There are typically two approaches to securing health coverage for your staff – group health insurance or self-funding.
Self-funding, however, can be costly and risky and is usually only done by larger organizations with thousands of employees. But there is a hybrid model that can help small and mid-sized employers provide their staff with affordable health coverage: partial self-insuring.
To understand how partial self-insuring works, we should start with the basics of what a self-insured plan is. In a fully self-insured plan, the employer bears the risk of all costs incurred under the plan for claims and administration.
In essence, the employer acts as the insurer and pays claims from a fund that it pays into along with employees, who pay their share of premiums into the fund.
Also, the employer will usually contract with a third-party administrator or an insurance company to process claims and provide access to a network of physicians and other health care providers.
How partial self-insuring works
Partially self-insured arrangements provide some of the benefits of being self-funded but without all the risks, while plans will have the same benefits as insured plans have. Here’s how they work:
- Employers and their employees still pay premiums, a portion of which goes into an account that will be tapped to pay the first portion of claims that are filed. That means that the employer is acting as the insurer for those claims.
- The other portion of the premium is paid to an insurance company. This is sometimes known as a stop-loss policy.
- Plans have an aggregate deductible for all claims filed by employees, meaning that once that deductible is reached an insurer starts paying the claims instead.
- Premiums are calculated to fund the claims to the aggregate deductible amount. In other words, the employer and employees are paying for the worst-case scenario in each policy year.

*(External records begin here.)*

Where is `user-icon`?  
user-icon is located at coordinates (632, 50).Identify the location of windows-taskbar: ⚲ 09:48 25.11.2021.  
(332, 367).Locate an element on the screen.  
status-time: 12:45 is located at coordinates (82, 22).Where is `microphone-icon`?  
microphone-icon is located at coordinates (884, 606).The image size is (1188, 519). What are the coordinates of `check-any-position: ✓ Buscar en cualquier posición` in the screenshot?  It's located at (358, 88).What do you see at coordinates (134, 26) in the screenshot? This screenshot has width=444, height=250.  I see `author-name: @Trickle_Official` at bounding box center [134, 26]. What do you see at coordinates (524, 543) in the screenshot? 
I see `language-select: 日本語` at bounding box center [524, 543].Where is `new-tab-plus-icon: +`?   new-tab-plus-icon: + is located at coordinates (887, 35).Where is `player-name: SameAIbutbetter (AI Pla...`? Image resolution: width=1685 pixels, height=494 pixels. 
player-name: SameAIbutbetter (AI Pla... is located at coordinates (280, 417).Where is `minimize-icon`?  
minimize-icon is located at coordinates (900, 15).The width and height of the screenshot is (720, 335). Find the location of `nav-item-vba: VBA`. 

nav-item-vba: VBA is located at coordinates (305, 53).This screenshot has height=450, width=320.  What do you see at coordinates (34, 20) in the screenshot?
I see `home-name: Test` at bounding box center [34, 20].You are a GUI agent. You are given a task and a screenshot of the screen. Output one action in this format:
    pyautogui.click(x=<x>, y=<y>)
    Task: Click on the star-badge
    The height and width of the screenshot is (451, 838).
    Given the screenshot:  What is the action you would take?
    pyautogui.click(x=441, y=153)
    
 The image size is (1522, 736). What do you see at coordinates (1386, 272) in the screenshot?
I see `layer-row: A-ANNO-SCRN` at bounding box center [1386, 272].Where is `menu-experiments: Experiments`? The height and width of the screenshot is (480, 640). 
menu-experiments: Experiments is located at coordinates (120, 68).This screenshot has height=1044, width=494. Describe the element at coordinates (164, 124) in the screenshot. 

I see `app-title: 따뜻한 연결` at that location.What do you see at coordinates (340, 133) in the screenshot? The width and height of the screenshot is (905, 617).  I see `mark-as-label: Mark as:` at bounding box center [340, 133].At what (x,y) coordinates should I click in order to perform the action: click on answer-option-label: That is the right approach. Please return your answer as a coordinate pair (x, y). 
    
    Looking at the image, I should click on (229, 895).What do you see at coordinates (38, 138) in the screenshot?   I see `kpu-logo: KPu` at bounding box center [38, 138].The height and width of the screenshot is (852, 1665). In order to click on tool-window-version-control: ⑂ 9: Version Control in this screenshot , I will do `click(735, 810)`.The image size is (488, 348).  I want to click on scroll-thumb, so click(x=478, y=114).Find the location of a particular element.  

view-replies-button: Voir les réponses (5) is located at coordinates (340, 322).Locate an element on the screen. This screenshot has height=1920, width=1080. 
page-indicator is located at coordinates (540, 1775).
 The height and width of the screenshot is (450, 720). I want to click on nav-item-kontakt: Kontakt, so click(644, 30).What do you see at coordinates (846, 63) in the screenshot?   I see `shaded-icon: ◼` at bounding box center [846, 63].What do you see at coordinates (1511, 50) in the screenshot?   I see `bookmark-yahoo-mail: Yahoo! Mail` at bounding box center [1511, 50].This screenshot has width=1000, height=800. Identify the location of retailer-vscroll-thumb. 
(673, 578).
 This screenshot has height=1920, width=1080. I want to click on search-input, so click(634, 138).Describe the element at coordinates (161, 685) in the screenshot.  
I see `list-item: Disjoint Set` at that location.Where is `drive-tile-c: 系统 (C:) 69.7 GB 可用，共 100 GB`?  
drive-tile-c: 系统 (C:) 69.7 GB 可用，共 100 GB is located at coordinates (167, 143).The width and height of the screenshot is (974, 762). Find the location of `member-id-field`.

- It is possible for the employer to get a refund at the end of the policy year if the total claims come in at a level that is less than expected. The employer can either be reimbursed for this amount or use those funds for the next policy year.
Lower risk than fully self-insured plan
Typically, an employer should have at least 25 workers if it is considering a partial self-funded arrangement, but we’ve seen plans with fewer enrollees.
Many employers will opt for a partially self-insured plan to save money, but these types of plans also allow an employer to design a more useful and valuable plan for its workers.
The key to making this work is cost control, without which claims can spiral and drive up premiums at renewal.
Knowing exactly how much to set aside for reserves and how much you should set your employees’ premiums, deductibles and other cost-sharing can be complicated.
But with the right mixture of benefits, plan design and education, you can control behavior, which drives claims, in order to keep renewal rates from increasing too much each year.
The fine print
That said, there are some reasons partial self-insuring isn’t for all employers:
- There is additional responsibility, as the employer basically becomes an insurer or sorts.
- There is additional paperwork for these plans since the employer also becomes a payer.
- There are compliance issues that the employer needs to consider (ERISA and the Affordable Care Act, for example).
- There is some additional risk to the employer, as it is paying claims.
- If you have too many claims, you could face a non-renewal by your stop-loss insurer. If you are cancelled, it may be difficult to seamlessly enter the insured market.